**YOUR GOAL**
Below are entries; copy exactly the lines from the one with "Instruction: Expand the PDF" through the one with "The height and width of the screenshot is (600, 801).", both included, and leave out the rest.

**EXTRACTED ENTRIES**
####################
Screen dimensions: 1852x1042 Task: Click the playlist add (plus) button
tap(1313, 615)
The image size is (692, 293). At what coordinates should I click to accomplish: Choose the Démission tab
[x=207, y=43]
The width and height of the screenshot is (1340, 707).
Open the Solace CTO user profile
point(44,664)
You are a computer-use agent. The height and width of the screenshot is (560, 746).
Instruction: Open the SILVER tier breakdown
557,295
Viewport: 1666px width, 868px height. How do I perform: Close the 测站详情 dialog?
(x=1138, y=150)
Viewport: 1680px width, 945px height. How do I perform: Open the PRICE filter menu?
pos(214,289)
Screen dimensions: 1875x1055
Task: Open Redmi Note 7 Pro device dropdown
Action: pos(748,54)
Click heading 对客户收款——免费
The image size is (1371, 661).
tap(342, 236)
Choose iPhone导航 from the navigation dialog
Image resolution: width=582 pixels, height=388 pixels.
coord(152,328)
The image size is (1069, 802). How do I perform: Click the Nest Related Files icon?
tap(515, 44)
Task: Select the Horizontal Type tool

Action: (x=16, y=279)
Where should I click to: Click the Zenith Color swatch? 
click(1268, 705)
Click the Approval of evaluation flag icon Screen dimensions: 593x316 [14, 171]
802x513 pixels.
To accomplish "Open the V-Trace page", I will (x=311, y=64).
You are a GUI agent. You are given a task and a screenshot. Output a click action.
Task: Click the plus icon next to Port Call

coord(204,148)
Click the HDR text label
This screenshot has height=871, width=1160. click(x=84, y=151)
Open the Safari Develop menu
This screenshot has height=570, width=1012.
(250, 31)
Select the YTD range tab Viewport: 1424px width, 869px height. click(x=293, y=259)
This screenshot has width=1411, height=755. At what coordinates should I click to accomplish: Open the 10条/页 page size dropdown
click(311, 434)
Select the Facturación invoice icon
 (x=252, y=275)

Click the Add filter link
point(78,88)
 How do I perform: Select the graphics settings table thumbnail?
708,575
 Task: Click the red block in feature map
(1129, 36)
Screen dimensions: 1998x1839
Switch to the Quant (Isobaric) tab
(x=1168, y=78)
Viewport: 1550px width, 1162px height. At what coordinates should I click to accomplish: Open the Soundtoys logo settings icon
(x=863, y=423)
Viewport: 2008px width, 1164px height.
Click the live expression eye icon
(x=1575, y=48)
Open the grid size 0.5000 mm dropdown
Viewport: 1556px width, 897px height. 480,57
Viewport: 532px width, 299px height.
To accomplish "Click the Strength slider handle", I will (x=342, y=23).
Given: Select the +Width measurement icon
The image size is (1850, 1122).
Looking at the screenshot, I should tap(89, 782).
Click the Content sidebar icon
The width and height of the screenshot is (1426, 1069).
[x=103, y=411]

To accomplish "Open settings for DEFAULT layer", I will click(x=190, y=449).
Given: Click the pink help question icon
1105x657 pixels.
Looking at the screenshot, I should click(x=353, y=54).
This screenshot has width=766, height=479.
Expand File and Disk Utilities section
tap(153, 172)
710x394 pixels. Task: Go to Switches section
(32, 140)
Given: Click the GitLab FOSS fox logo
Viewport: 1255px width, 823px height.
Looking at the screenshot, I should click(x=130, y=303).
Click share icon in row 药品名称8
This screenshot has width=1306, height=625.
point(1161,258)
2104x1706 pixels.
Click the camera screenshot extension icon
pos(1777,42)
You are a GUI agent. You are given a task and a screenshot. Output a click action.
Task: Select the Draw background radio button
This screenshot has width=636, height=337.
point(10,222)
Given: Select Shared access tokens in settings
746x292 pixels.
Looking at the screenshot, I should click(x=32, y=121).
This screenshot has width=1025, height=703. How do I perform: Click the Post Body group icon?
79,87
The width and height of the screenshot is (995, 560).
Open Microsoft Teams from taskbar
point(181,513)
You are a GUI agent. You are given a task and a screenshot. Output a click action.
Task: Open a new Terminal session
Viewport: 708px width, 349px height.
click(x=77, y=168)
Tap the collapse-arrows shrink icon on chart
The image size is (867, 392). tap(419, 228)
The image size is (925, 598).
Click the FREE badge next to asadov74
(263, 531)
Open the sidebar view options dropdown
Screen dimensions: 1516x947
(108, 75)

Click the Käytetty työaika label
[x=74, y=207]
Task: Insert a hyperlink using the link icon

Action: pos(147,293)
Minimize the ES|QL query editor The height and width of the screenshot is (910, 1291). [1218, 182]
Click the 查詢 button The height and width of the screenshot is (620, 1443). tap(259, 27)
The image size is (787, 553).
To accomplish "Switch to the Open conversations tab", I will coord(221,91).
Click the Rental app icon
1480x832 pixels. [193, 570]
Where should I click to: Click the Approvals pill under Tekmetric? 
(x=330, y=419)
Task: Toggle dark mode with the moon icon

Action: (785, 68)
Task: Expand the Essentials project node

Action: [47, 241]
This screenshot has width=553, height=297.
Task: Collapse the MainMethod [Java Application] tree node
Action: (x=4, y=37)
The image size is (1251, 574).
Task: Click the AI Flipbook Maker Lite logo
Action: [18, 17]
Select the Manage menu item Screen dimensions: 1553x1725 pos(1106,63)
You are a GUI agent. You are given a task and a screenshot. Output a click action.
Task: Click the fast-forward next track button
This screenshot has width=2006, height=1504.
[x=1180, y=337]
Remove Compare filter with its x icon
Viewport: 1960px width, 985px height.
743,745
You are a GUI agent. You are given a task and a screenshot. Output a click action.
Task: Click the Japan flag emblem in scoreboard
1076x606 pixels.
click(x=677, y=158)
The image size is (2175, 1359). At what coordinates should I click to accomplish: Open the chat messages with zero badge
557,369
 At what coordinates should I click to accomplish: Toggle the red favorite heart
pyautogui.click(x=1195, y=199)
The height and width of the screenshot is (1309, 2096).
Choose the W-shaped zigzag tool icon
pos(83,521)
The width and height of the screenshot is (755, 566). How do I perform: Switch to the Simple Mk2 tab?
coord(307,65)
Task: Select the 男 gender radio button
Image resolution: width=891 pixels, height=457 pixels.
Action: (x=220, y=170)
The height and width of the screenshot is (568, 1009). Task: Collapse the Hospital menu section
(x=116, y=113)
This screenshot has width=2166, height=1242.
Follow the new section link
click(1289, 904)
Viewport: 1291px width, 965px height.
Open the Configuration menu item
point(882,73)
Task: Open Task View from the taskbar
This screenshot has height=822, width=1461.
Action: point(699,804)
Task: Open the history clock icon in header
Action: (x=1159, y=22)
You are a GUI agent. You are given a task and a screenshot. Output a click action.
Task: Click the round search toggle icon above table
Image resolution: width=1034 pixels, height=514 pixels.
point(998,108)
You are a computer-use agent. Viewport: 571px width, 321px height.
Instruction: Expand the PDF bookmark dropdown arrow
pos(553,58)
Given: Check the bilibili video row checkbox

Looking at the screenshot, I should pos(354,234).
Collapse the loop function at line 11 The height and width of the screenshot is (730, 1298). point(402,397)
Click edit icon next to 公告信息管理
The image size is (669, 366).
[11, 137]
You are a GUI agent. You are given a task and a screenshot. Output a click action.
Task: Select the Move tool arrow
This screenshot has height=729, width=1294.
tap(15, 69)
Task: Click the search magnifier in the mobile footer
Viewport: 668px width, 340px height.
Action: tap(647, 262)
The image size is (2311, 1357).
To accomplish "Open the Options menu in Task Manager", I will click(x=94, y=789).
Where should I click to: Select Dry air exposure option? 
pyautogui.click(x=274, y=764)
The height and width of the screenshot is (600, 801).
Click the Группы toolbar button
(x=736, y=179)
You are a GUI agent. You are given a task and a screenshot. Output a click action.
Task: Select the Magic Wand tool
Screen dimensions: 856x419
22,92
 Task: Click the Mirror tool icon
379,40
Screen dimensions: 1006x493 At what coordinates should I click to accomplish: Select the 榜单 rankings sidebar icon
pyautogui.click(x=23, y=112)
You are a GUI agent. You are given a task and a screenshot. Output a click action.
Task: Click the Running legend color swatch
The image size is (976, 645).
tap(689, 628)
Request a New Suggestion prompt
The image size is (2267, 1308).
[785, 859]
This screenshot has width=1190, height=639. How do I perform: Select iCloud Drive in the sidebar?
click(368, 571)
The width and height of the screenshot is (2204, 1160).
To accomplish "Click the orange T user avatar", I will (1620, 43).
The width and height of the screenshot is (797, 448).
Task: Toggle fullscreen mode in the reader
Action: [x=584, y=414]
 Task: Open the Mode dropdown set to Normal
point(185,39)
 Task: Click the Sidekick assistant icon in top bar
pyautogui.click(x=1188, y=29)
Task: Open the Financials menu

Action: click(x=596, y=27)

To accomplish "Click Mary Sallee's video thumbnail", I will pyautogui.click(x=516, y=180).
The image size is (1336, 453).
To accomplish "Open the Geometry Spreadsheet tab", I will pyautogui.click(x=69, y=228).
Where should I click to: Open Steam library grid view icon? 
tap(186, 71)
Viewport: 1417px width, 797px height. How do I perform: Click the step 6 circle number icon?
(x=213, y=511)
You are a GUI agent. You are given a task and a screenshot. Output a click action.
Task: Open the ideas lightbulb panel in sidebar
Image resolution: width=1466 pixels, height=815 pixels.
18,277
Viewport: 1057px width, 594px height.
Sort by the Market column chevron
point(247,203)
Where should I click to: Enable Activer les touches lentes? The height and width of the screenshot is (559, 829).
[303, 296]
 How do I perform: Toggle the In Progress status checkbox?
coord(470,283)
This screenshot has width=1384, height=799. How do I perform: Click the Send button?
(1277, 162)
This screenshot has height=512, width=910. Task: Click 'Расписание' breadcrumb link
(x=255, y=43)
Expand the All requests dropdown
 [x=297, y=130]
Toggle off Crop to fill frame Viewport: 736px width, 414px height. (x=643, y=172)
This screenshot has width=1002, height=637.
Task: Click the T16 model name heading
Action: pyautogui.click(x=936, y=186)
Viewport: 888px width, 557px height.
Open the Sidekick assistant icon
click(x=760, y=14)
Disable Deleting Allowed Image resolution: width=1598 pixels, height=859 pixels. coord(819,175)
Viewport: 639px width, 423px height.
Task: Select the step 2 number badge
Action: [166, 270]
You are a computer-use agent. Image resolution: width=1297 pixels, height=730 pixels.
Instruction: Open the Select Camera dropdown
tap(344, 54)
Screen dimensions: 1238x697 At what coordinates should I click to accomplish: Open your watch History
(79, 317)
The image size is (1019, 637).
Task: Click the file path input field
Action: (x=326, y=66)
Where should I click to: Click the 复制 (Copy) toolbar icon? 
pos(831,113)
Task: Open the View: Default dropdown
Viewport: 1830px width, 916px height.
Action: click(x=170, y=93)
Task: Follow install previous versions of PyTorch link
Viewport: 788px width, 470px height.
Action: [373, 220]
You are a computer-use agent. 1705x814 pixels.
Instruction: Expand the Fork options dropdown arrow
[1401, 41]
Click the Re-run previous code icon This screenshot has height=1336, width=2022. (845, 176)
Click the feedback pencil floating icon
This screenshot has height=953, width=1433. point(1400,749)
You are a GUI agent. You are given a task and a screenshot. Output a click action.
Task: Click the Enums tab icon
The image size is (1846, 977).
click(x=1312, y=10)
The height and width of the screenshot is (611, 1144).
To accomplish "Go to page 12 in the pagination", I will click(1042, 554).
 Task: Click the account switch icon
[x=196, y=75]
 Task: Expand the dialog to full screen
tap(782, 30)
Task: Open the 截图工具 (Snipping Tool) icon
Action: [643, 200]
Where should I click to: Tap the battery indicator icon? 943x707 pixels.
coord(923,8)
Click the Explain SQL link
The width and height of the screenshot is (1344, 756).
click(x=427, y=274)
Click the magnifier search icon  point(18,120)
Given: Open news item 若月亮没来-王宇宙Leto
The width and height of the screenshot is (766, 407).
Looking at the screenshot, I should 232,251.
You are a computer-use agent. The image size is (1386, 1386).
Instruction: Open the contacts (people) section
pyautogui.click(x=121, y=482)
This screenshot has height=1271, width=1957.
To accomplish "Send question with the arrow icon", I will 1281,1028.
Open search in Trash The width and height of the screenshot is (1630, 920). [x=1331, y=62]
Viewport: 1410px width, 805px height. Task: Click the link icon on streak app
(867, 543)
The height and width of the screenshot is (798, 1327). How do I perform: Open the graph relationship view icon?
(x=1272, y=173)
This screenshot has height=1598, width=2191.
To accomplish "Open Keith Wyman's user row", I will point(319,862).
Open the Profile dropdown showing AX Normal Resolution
####################
**OUTPUT**
Instruction: Expand the PDF bookmark dropdown arrow
pos(553,58)
Given: Check the bilibili video row checkbox

Looking at the screenshot, I should pos(354,234).
Collapse the loop function at line 11 The height and width of the screenshot is (730, 1298). point(402,397)
Click edit icon next to 公告信息管理
The image size is (669, 366).
[11, 137]
You are a GUI agent. You are given a task and a screenshot. Output a click action.
Task: Select the Move tool arrow
This screenshot has height=729, width=1294.
tap(15, 69)
Task: Click the search magnifier in the mobile footer
Viewport: 668px width, 340px height.
Action: tap(647, 262)
The image size is (2311, 1357).
To accomplish "Open the Options menu in Task Manager", I will click(x=94, y=789).
Where should I click to: Select Dry air exposure option? 
pyautogui.click(x=274, y=764)
The height and width of the screenshot is (600, 801).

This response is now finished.